Concatenated Example:

{
    "role": "user",
    "content": "system_prompt\n\nUser: user_prompt"
}

Providing a Purpose

Providing a Purpose

Also called Roleplaying, it's the first step in crafting a prompt and corresponds to defining a clear purpose. A common approach is to start with a concise role and task definition, such as: "You are a <role>, your task is to <task>." This simple yet powerful technique helps steer the model toward a specific vertical and task, ensuring it quickly understands the context and expected output.

Structure

Structure

When giving instructions, organize them hierarchically or with a clear structure, such as dividing them into clear sections and subsections. The prompt should be clear and complete. A useful rule of thumb is to imagine you’re writing for someone with no prior context—they should be able to understand and execute the task solely by reading the prompt. Example of a Well-Structured Prompt:

You are a language detection model, your task is to detect the language of the given text.
# Available Languages
Select the language from the following list:
- English: "en"
- French: "fr"
- Spanish: "es"
- German: "de"
Any language not listed must be classified as "other" with the code "on".
# Response Format
Your answer must follow this format:
{"language_iso": <language_code>}
# Examples
Below are sample inputs and expected outputs:
## English
User: Hello, how are you?
Answer: {"language_iso": "en"}
## French
User: Bonjour, comment allez-vous?
Answer: {"language_iso": "fr"}

Formatting

Formatting

Formatting is critical for crafting effective prompts.

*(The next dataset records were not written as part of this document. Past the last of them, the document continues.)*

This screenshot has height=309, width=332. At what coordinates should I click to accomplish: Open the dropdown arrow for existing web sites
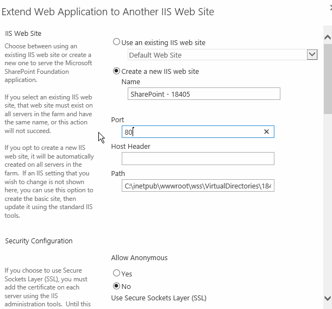point(312,54)
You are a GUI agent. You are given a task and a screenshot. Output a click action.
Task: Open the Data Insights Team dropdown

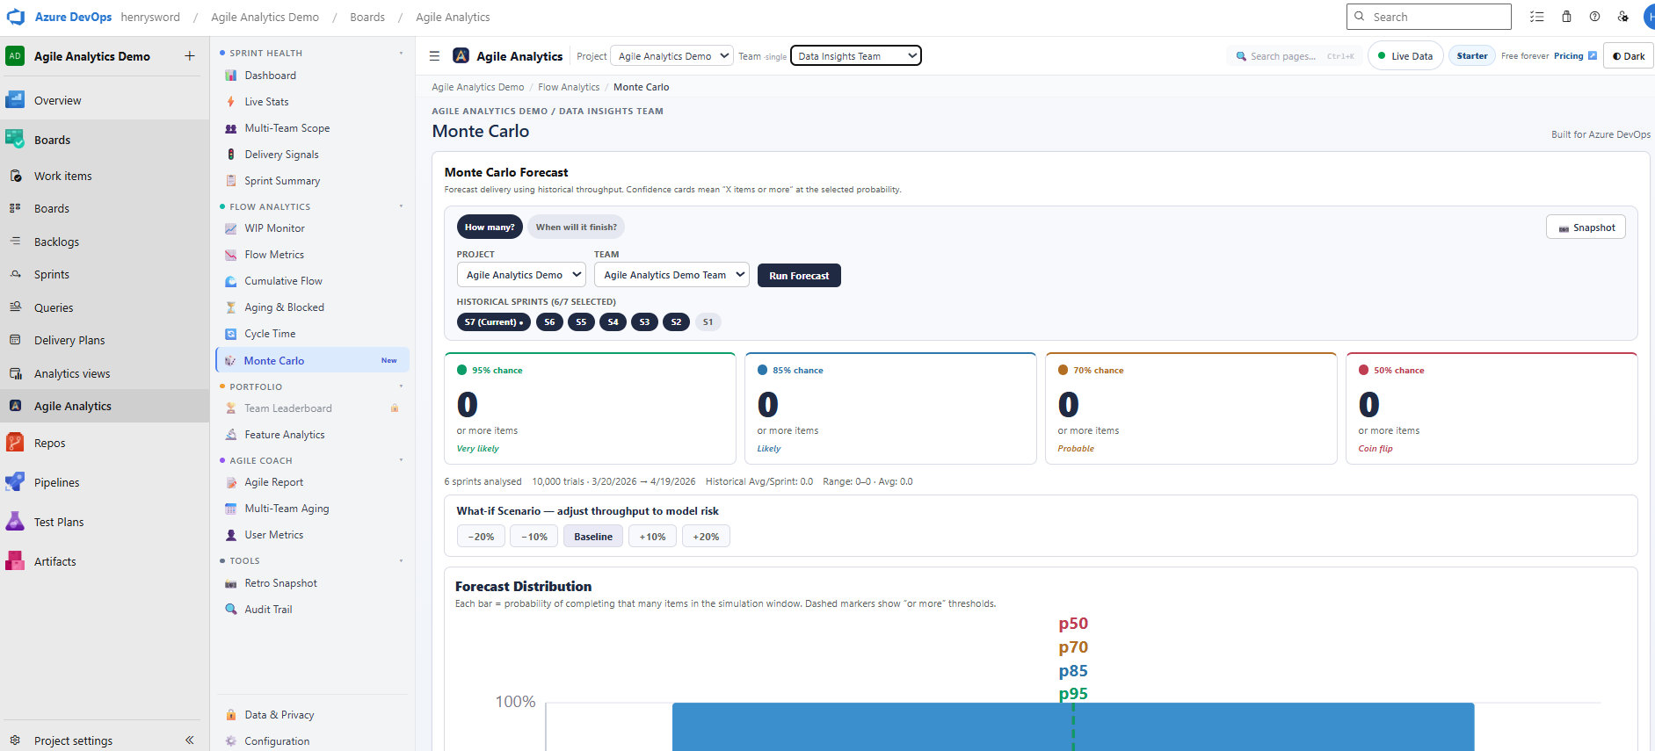(x=856, y=56)
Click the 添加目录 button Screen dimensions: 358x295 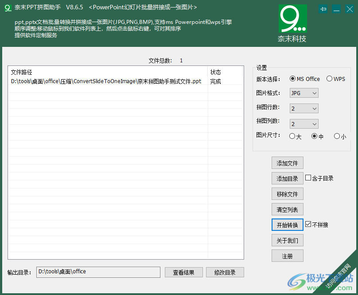pos(287,178)
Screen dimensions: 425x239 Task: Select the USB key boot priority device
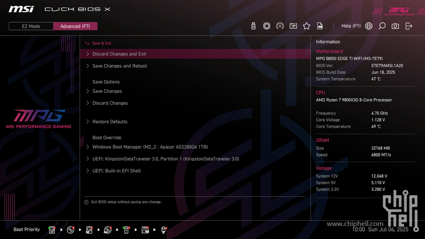[126, 230]
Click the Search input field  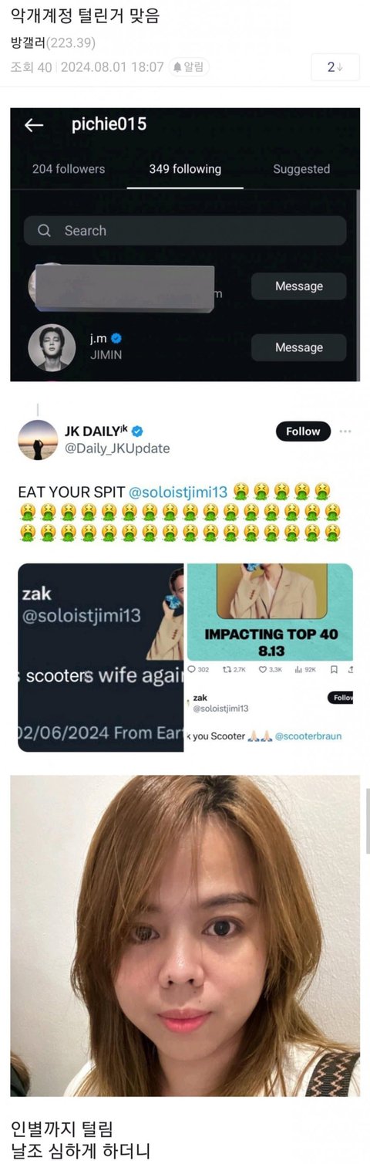[185, 231]
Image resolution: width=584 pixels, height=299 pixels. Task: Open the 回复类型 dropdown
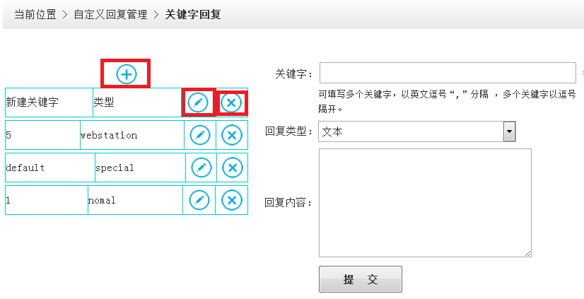(509, 131)
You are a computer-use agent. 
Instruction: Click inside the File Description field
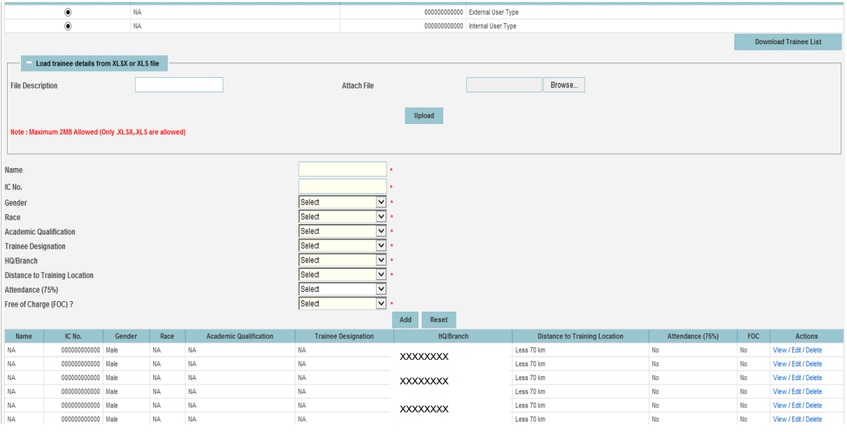[179, 84]
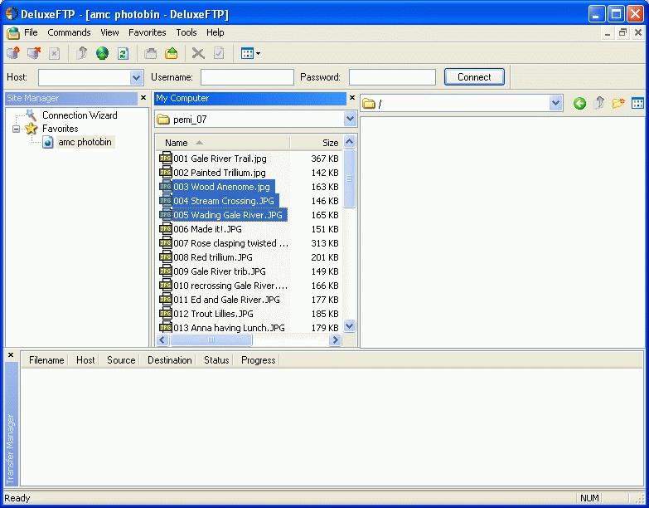
Task: Select Connection Wizard in Site Manager
Action: (x=80, y=115)
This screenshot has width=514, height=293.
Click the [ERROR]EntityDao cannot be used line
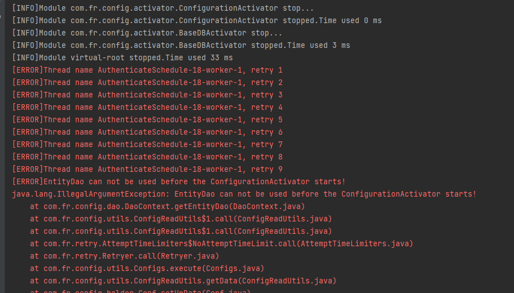coord(179,182)

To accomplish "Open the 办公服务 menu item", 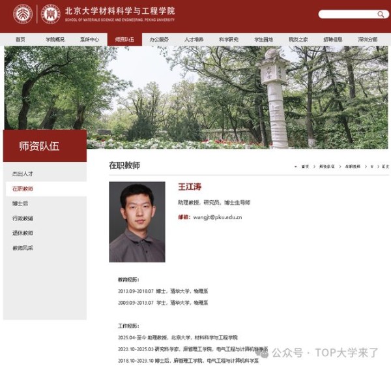I will click(x=158, y=40).
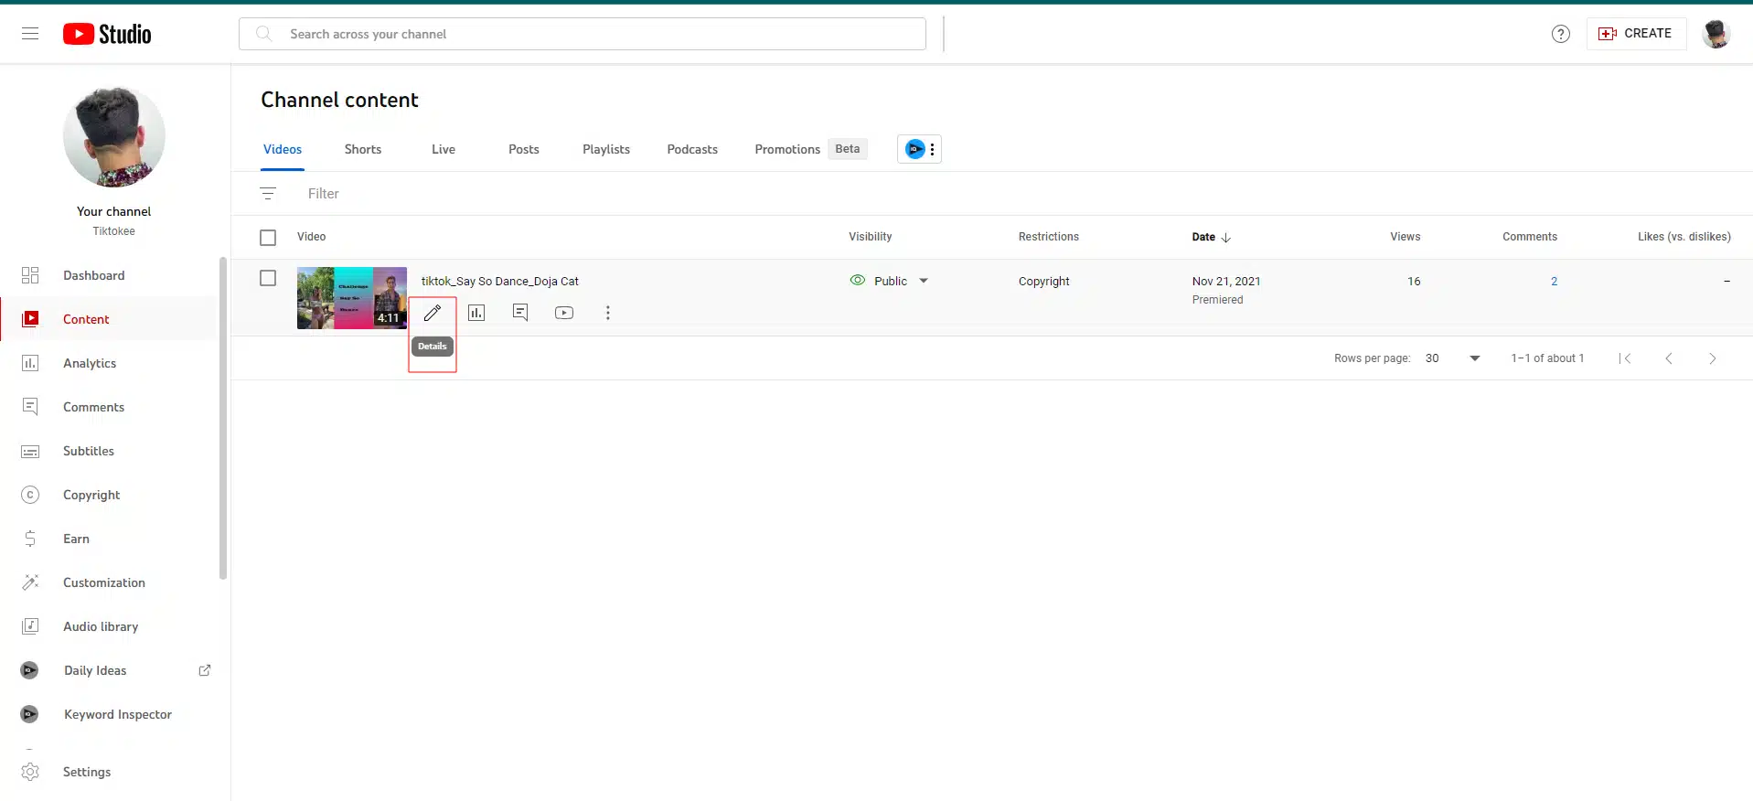Open the video thumbnail with 4:11 duration
The height and width of the screenshot is (801, 1753).
tap(351, 298)
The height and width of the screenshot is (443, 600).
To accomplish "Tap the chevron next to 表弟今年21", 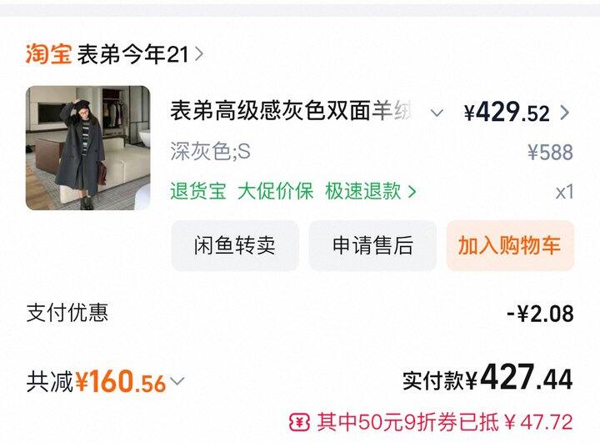I will (x=198, y=54).
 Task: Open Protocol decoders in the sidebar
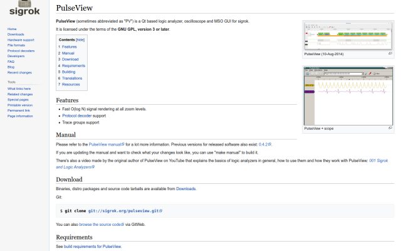21,51
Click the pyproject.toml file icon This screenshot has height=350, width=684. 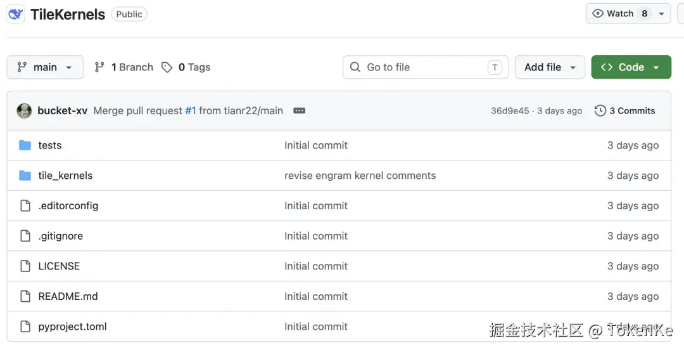click(25, 327)

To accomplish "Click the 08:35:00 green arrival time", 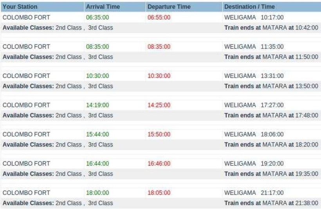I will (x=97, y=46).
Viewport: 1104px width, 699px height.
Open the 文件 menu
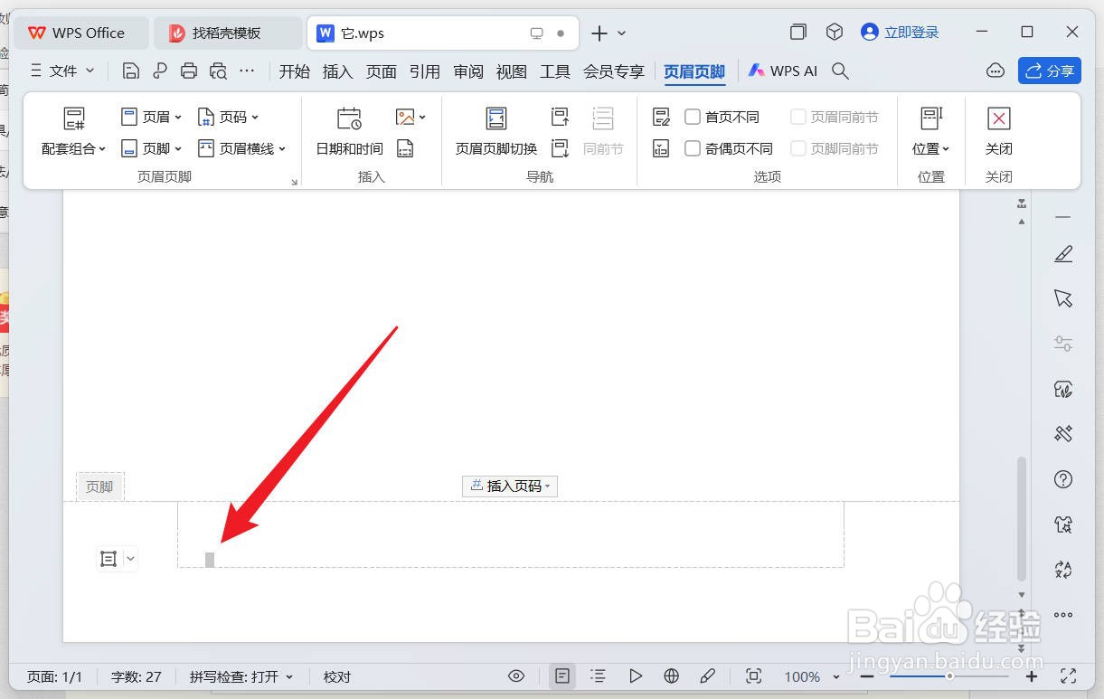pyautogui.click(x=61, y=71)
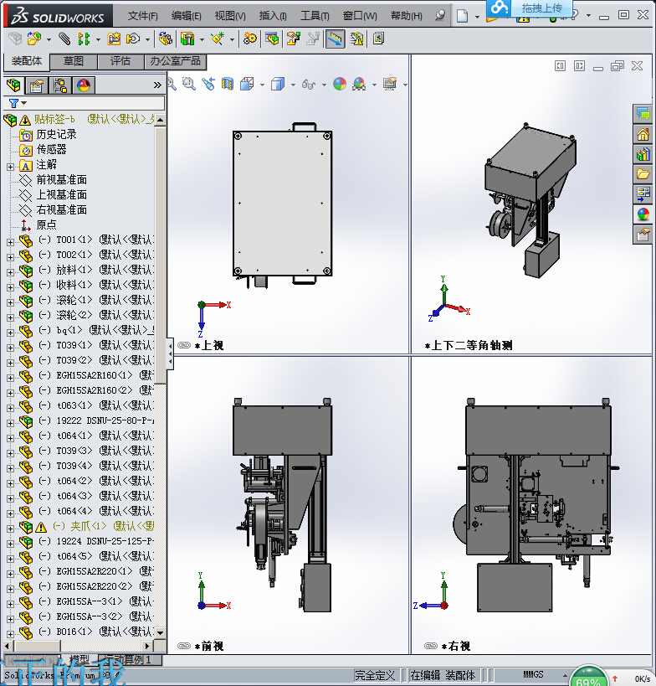Image resolution: width=656 pixels, height=686 pixels.
Task: Toggle the hide/show items glasses icon
Action: click(x=309, y=84)
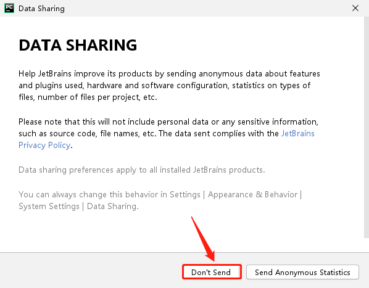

It allows you to explicitly highlight different sections, making the structure intuitive for both the model and developers. Markdown and/or XML-style tags are ideal because they are:

  • Readable: Easy for humans to scan.
  • Parsable: Simple to extract information programmatically.
  • Familiar: Likely seen massively during the model’s training. Good formatting not only helps the model understand the prompt but also makes it easier for developers to iterate and maintain the application.

Example Prompting

Example Prompting

Example prompting is a technique where you provide a few task examples to improve the model’s understanding, accuracy and specially the output format.

Few-Shot Prompting

Few-Shot Prompting

A specific example of this is few-shot prompting, where artificial interactions between the user and model are included in the conversation history. In contrast, zero-shot prompting involves no examples. Direct Example in a Prompt:

[...]
# Examples
Input: Hello, how are you?
Output: {"language_iso": "en"}
[...]

Standard Few-Shot Prompting Structure:

[
    {
        "role": "system",
        "content": "You are a language detection model. Your task is to detect the language of the given text.\n[...]"
    },
    {
        "role": "user",
        "content": "Hello, how are you?"
    },
    {
        "role": "assistant",
        "content": "{\"language_iso\": \"en\"}"
    },
    {
        "role": "user",
        "content": "Bonjour, comment allez-vous?"
    },
    {
        "role": "assistant",
        "content": "{\"language_iso\": \"fr\"}"
    }
]

Structured Outputs

Structured Outputs

With your prompt ready, you can now focus on the output. To ensure the model generates structured and predictable responses, we provide the ability of enforcing a specific JSON output format. This is particularly useful for tasks requiring a consistent structure that can be easily parsed and processed programmatically. If used in the example above, this technique would ensure that the model’s responses are consistent in terms of formating and also allows to enforce the categories to be used. If you are interested, for more details on how to use structured outputs, you can refer to the Structured Outputs docs.

Advice

Advice

When building a prompt, it is important to stay flexible and experiment, different models from different labs, and even a simple update, can change the model behaviour and a consistent prompt may be impacted by these changes. Hence, do not hesitate to revisit your prompts and see the impact, similar to how you would iterate on your code and model training, you should iterate on your prompts and evaluate the impact of your changes.

What to Avoid

What to Avoid

What you should Avoid

Below we provide a list of "good to know" advice about what to avoid doing. The list is not exhaustive and can depend on your use case - but these points are good to keep in mind while building your prompts.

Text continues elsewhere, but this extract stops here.